EXERCISE:
Could you output only the lines from the one containing "This screenshot has height=719, width=332." through the last line of the data, both included?

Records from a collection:

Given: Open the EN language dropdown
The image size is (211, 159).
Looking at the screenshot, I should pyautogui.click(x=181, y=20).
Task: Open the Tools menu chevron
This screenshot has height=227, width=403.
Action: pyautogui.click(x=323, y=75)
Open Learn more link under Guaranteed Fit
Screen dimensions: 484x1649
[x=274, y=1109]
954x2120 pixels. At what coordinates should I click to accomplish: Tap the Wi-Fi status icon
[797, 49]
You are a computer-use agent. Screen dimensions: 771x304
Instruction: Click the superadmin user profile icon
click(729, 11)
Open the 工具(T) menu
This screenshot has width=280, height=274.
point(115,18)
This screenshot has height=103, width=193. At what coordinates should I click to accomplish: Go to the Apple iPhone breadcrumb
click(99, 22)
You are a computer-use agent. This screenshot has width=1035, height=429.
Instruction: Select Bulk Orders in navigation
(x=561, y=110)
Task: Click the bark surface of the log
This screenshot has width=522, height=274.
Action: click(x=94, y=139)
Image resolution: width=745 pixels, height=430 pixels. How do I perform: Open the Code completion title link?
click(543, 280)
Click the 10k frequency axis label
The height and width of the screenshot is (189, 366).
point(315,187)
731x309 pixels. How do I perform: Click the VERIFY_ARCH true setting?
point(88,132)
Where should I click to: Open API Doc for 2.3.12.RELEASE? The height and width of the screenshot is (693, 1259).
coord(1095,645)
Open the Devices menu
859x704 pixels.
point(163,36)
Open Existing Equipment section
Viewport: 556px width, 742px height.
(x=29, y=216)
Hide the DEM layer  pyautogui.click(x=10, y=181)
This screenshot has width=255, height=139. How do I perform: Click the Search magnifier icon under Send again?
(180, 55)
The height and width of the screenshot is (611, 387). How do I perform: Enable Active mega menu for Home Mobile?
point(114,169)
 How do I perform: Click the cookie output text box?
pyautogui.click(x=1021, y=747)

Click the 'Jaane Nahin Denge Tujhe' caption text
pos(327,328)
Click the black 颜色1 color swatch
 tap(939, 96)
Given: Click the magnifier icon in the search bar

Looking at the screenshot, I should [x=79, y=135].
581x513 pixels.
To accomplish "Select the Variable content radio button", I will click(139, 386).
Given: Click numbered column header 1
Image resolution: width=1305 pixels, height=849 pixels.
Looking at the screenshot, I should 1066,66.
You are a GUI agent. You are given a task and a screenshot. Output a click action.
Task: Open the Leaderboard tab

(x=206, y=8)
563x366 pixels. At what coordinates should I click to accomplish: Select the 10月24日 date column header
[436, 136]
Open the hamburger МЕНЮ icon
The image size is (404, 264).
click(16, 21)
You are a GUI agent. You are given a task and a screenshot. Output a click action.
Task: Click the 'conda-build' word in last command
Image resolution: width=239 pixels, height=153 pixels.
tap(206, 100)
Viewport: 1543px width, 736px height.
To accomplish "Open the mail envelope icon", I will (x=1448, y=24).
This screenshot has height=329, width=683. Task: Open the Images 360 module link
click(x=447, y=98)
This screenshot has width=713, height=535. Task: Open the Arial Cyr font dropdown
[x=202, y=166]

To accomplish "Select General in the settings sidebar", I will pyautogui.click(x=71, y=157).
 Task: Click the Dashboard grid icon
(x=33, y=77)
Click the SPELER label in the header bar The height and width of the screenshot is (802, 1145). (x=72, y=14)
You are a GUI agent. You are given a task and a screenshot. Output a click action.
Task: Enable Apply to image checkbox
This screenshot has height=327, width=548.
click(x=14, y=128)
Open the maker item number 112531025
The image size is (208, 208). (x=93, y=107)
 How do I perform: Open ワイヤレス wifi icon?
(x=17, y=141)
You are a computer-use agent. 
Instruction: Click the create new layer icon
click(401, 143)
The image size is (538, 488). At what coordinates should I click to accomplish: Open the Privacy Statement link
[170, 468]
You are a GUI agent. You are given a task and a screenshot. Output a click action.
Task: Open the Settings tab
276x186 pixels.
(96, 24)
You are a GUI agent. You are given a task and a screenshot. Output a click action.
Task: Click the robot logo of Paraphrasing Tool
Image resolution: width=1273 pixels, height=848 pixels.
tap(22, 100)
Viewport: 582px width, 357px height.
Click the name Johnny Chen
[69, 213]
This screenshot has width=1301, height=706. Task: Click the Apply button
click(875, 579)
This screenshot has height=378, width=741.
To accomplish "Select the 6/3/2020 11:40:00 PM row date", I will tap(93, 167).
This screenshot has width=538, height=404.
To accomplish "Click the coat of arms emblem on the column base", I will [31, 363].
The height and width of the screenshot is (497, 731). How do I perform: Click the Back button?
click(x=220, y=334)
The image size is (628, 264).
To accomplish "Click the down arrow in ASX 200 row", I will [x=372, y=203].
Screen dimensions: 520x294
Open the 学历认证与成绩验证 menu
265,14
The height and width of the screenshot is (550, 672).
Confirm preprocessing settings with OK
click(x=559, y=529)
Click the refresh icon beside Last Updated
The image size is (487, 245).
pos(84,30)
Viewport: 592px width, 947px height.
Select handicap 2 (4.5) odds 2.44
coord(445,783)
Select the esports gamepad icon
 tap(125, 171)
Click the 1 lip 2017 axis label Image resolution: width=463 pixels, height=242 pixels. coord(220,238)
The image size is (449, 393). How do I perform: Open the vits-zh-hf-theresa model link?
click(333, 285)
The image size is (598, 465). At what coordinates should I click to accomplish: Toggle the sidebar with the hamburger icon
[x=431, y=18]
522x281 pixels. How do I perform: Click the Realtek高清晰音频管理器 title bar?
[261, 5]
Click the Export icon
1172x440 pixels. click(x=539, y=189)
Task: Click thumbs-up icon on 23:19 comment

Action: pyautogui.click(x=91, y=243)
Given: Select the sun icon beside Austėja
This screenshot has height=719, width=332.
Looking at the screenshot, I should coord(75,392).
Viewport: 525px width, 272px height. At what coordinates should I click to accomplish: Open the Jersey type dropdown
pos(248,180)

ANSWER SECTION:
This screenshot has height=719, width=332.
Looking at the screenshot, I should coord(75,392).
Viewport: 525px width, 272px height. At what coordinates should I click to accomplish: Open the Jersey type dropdown
pos(248,180)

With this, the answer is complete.